Os pais começaram a se preocupar com o filho que sumia todas as noites e seu dinheiro ia todo embora. O pai começou a pensar que Téo tinha problema com drogas e chamou o filho para uma conversa.
Téo jurou ao pai que não e que a única coisa que fazia era jogar em um fliperama. O pai não entendia o porque com tantos jogos em casa o filho se preocupava com um jogo velho. Téo contou que não sabia responder, era mais forte que ele e precisava chegar à fase final daquela máquina.
O pai não acreditou muito naquela história e levou o filho a um psicólogo. Na sala para a consulta Téo confirmou a versão que não usava drogas, apenas jogava e no fim da sessão com Téo se afastando o psicólogo contou ao pai que ele teria problemas.
Téo cada vez menos aparecia em casa aumentando a preocupação dos pais.  O rapaz não comparecia mais ao colégio e todos os amigos reclamavam de sua ausência, menos Marina que teria todos os motivos em reclamar por ser a namorada, mas não fazia, ao contrário ainda incentivava o rapaz a jogar.

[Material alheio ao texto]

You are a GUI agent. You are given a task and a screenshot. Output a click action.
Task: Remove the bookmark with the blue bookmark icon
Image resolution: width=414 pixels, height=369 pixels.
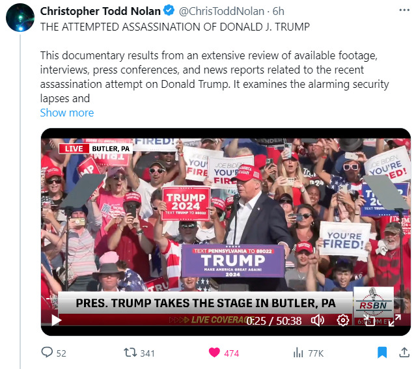click(x=382, y=352)
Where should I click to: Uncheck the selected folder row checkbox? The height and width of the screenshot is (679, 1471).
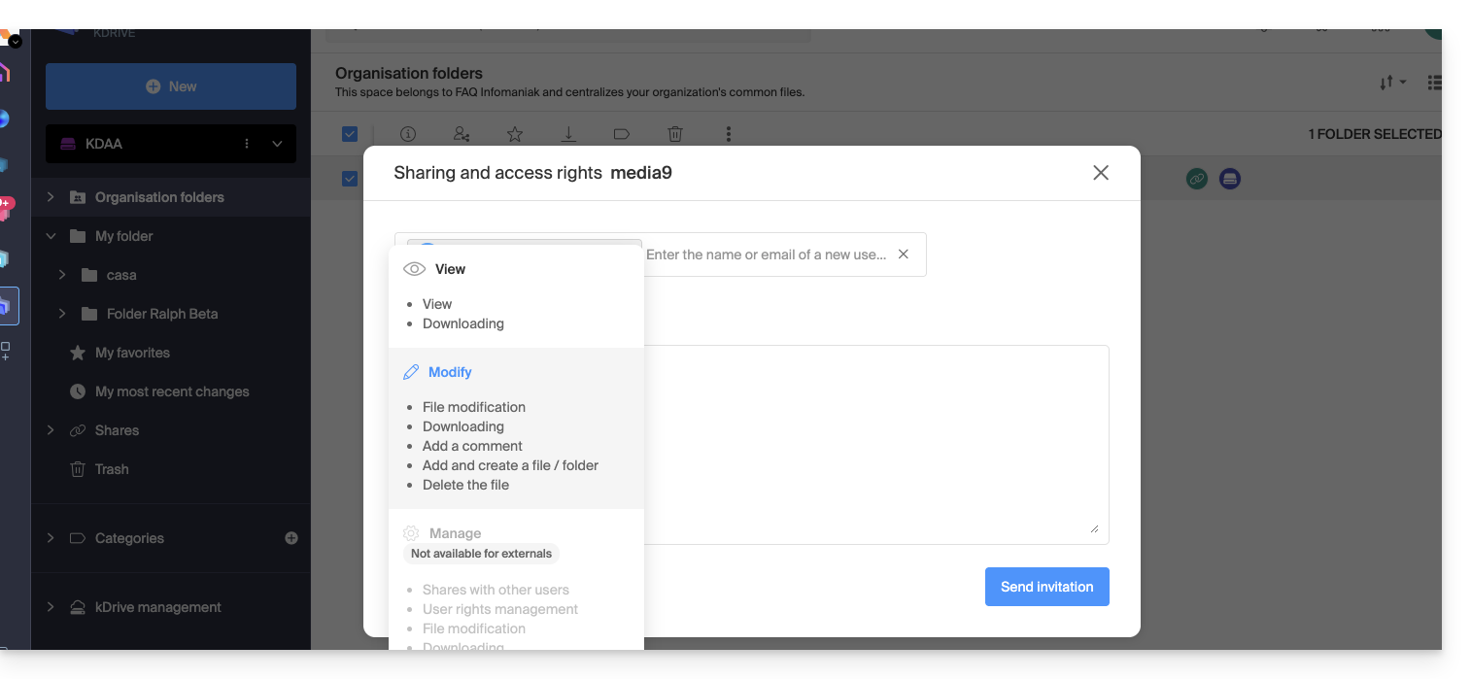pyautogui.click(x=350, y=179)
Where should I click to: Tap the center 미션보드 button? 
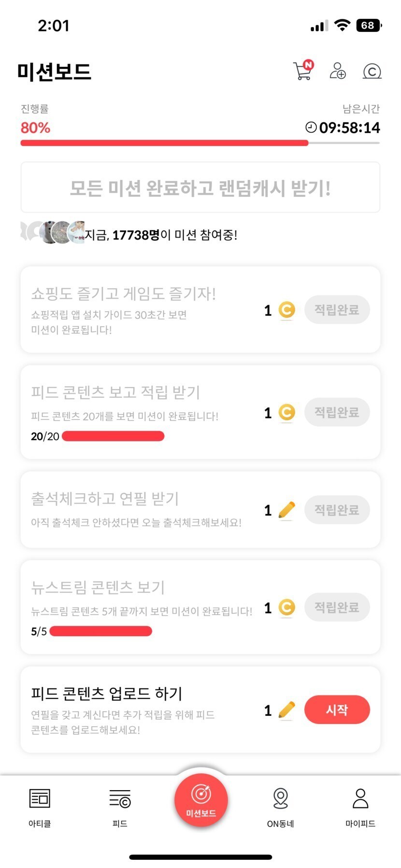coord(201,800)
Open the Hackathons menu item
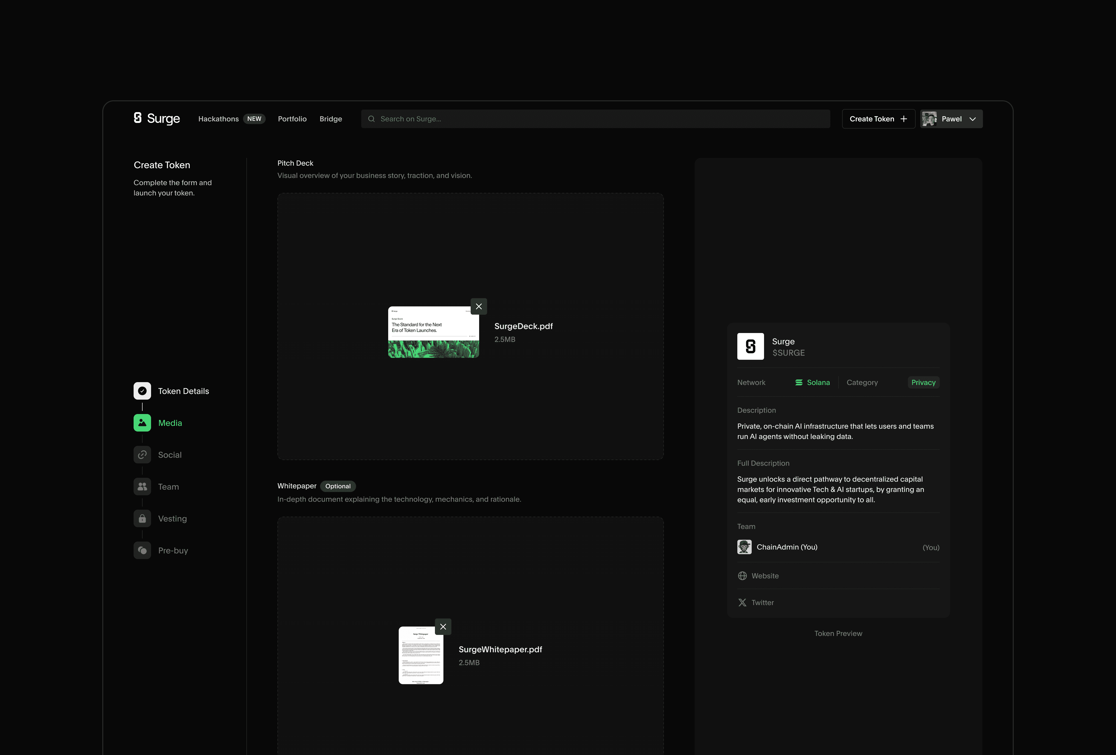Screen dimensions: 1116x755 point(218,119)
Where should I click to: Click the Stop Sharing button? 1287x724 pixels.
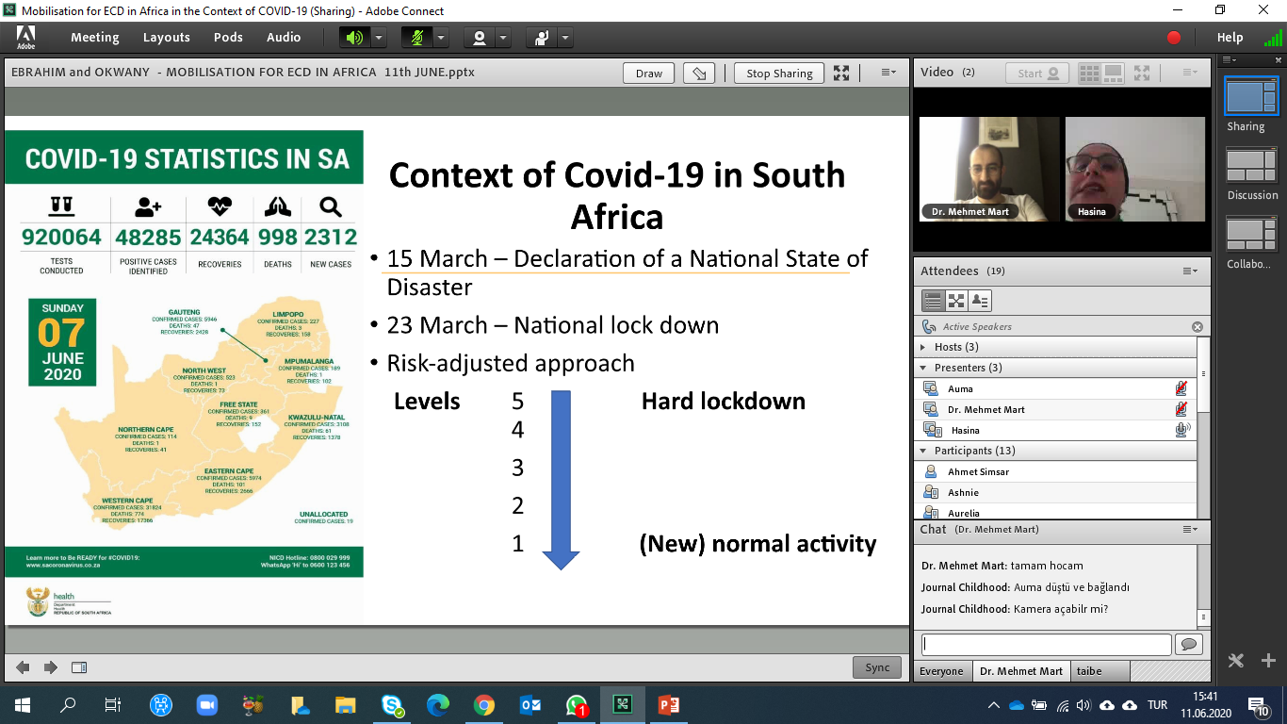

Téo passava as noites no salão e sua insistência começava a fazer efeito. O rapaz já conseguia chegar em fases intermediárias e vibrava como se fosse a coisa mais importante do mundo. Téo virava para o velho faxineiro e falava que ele ainda iria lhe aplaudir quando zerasse a máquina.
O velho olhava sério Téo e nem lhe dava muita atenção voltando a varrer aquele salão poeirento.
No dia seguinte Téo se despediu dos pais contando que iria sair e o pai perguntou aonde, Téo respondeu que iria ao fliperama.
O pai que lia jornal e continuou lendo respondeu “essa noite não”. Téo se espantou e seu pai mandou que ele voltasse ao quarto.
O rapaz esbravejou, discutiu com o pai, mas em vão sendo obrigado a voltar para o quarto e trancado no local.
Téo sentia necessidade de jogar, a fissura que só viciados sentem. Olhou a janela trancada pelo pai e se aproximou dela. Observou o chão e consigo mesmo pensou que nem era tão alto.
Quebrou a janela e pulou de uma boa altura já que o apartamento ficava no terceiro andar. O pai nada ouvira porque prestava atenção em ópera naquele dia. Téo se ralou um pouco na queda, mas estava livre.
Foi até a garagem e lá encontrou o carrão importado de seu pai. Fez ligação direta e partiu com ele. Foi até uma favela próxima e mostrou o carro ao traficante que se entusiasmou, mas comentou que devia valer “os olhos da cara”.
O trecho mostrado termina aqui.